▶ _WORK INSTRUCTIONS_
Because the copy must hold no pictures, return the data below with all of its words intact.

▶ _TASK INPUTS_
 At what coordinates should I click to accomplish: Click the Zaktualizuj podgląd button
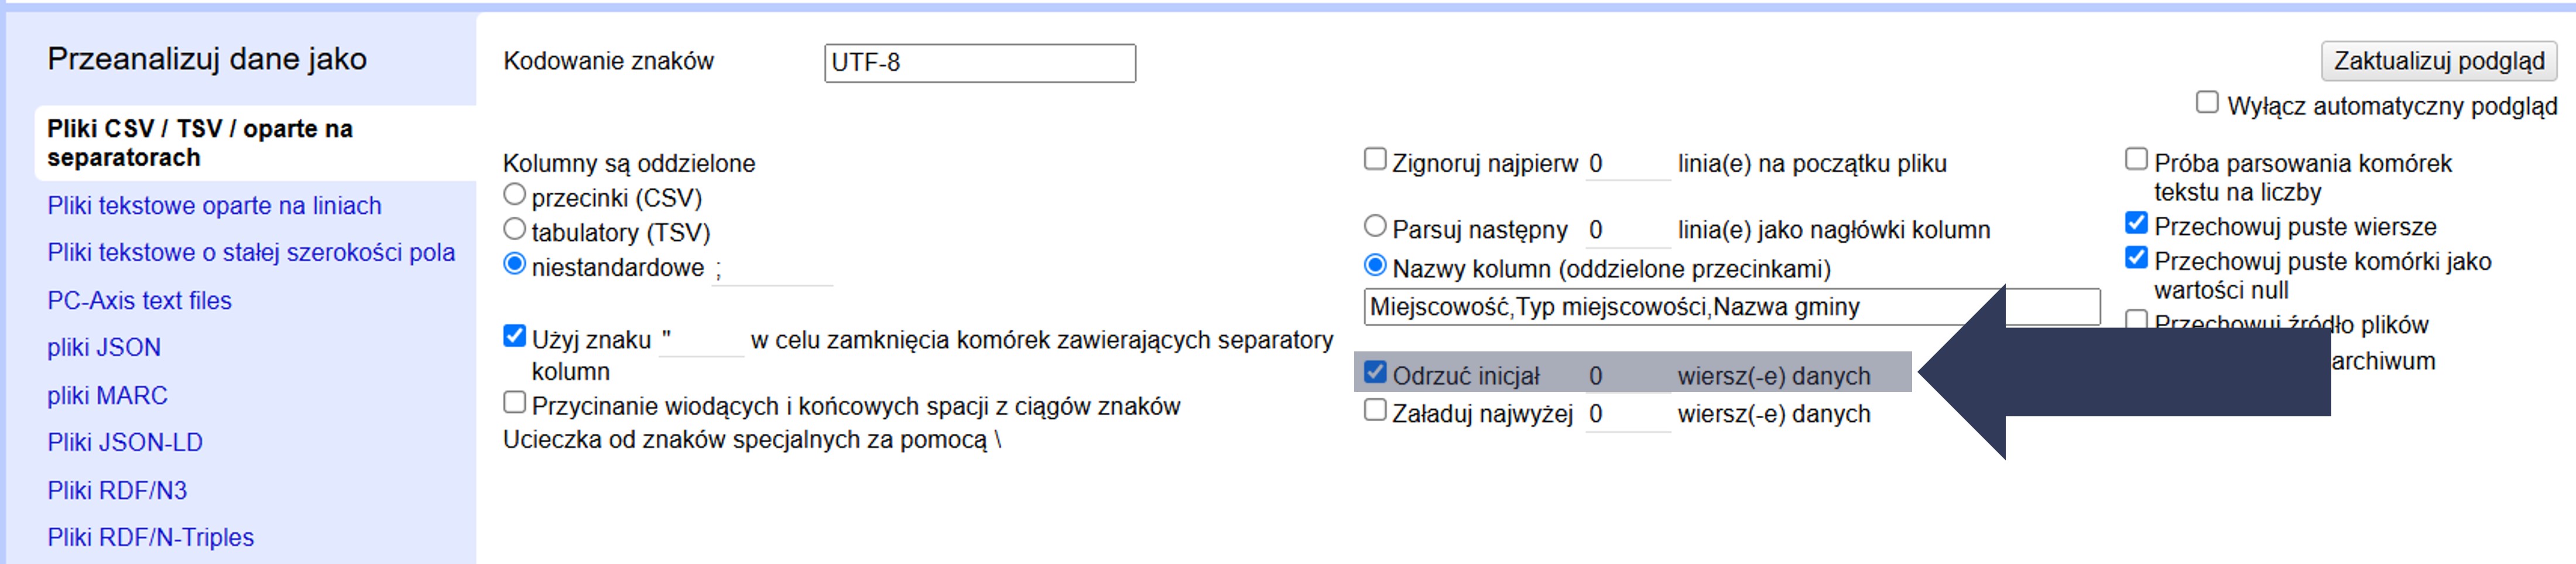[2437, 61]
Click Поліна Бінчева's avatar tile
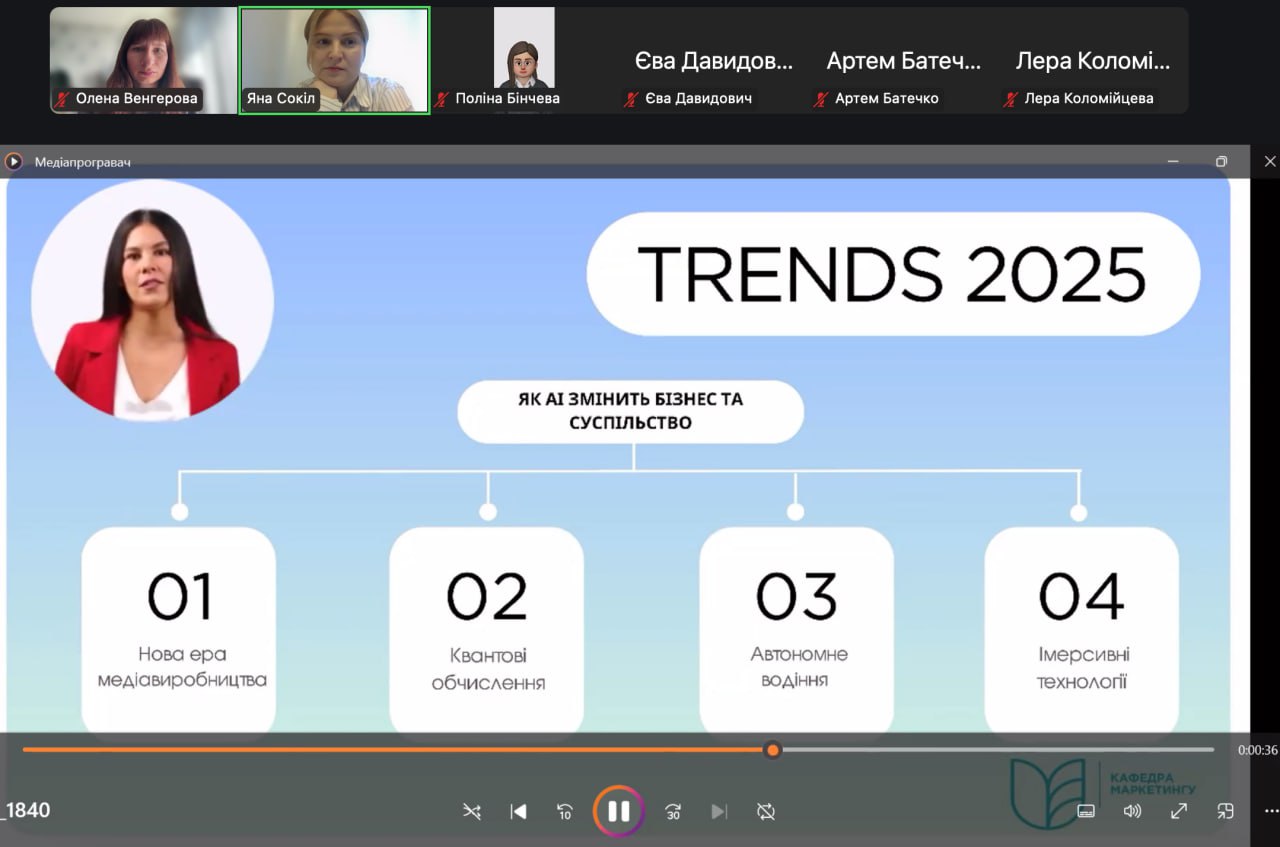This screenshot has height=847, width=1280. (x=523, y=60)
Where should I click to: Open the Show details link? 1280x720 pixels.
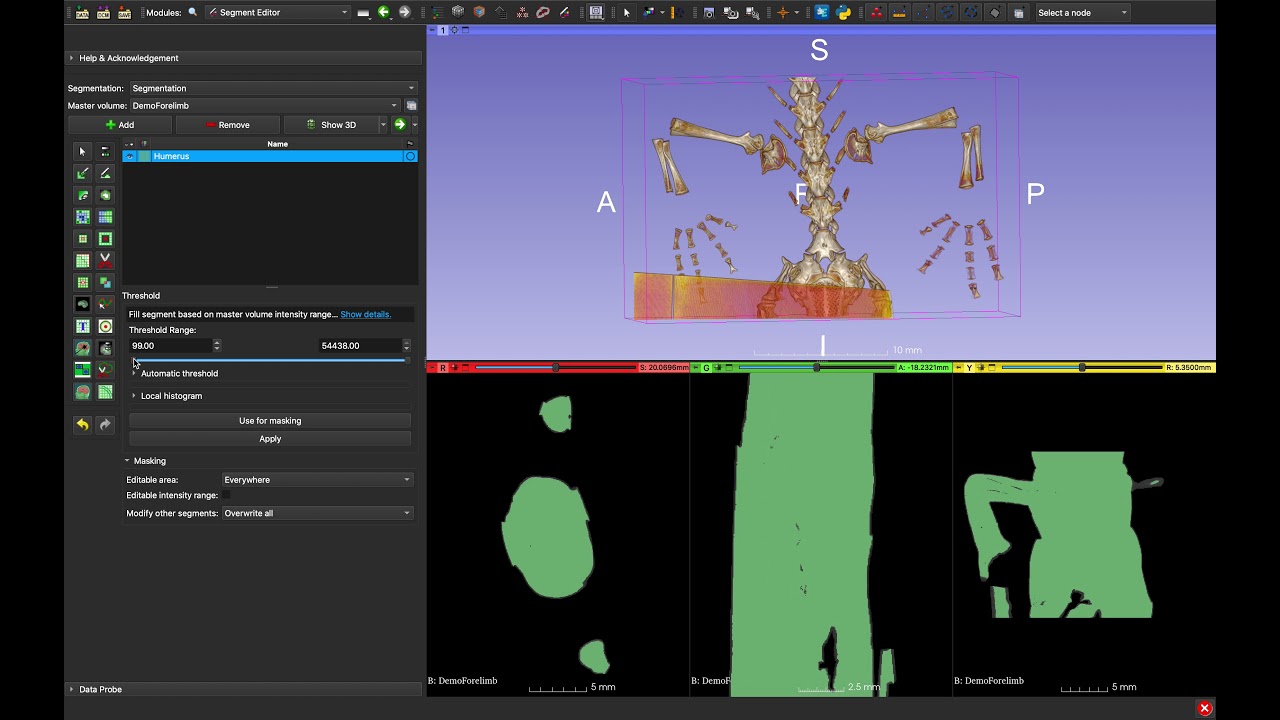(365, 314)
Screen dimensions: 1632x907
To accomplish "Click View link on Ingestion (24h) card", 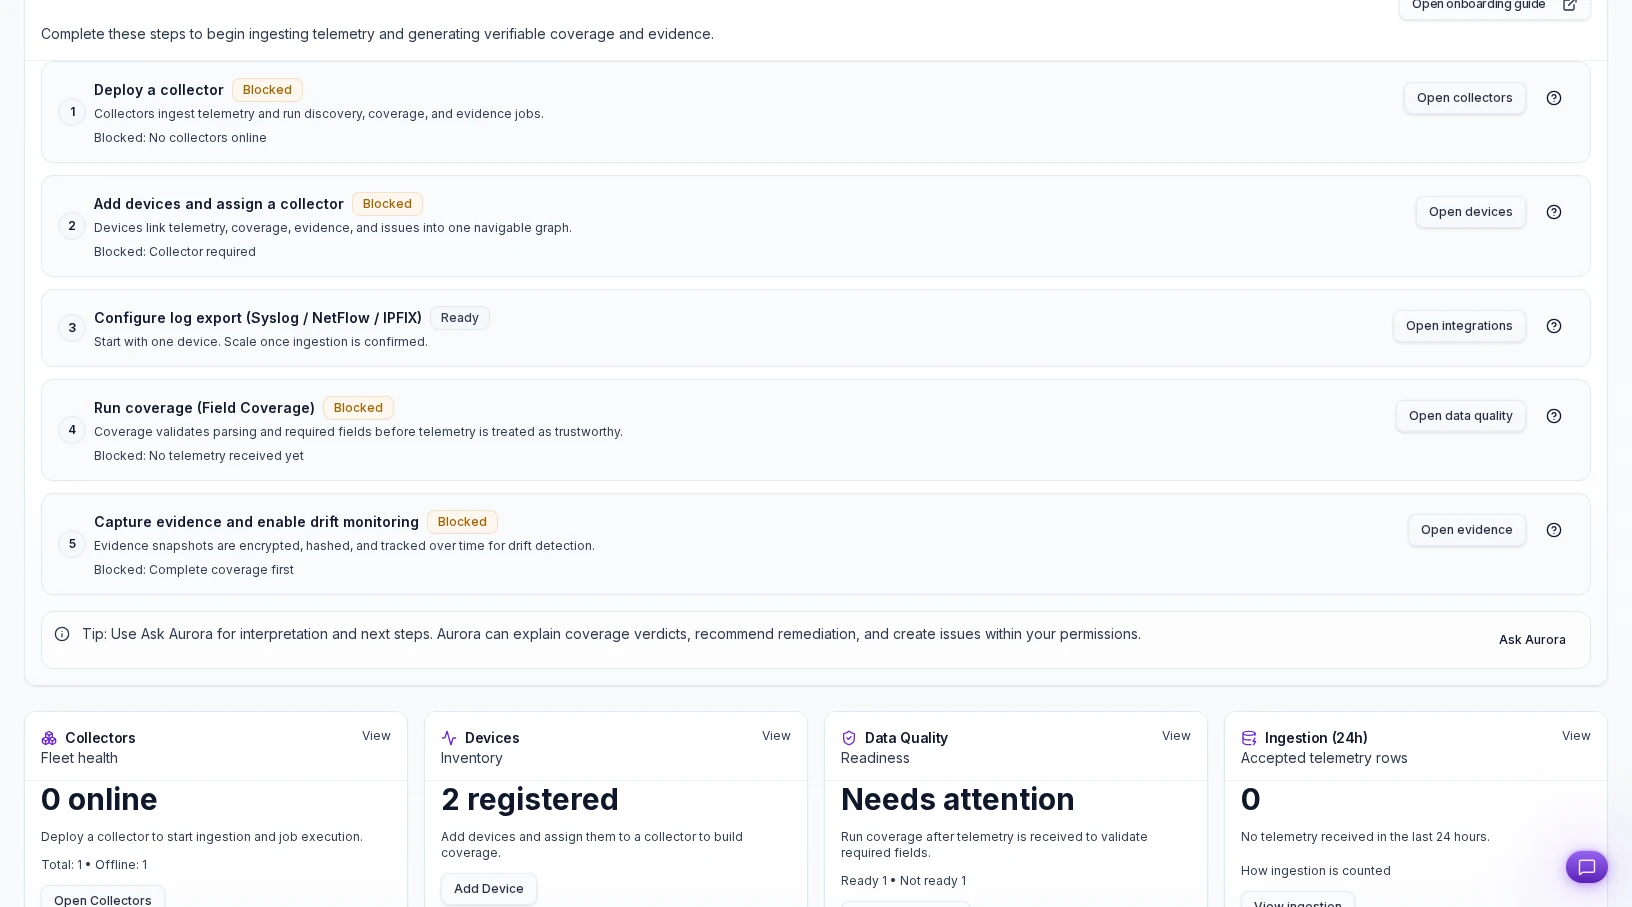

▶ _RESPONSE TO THIS EXERCISE_
 At what coordinates should I click to accomplish: Click the Zaktualizuj podgląd button
[2437, 61]
Click Поліна Бінчева's avatar tile
This screenshot has height=847, width=1280. (x=523, y=60)
Where should I click to: Open the Show details link? 1280x720 pixels.
(365, 314)
Screen dimensions: 1632x907
To accomplish "Click View link on Ingestion (24h) card", 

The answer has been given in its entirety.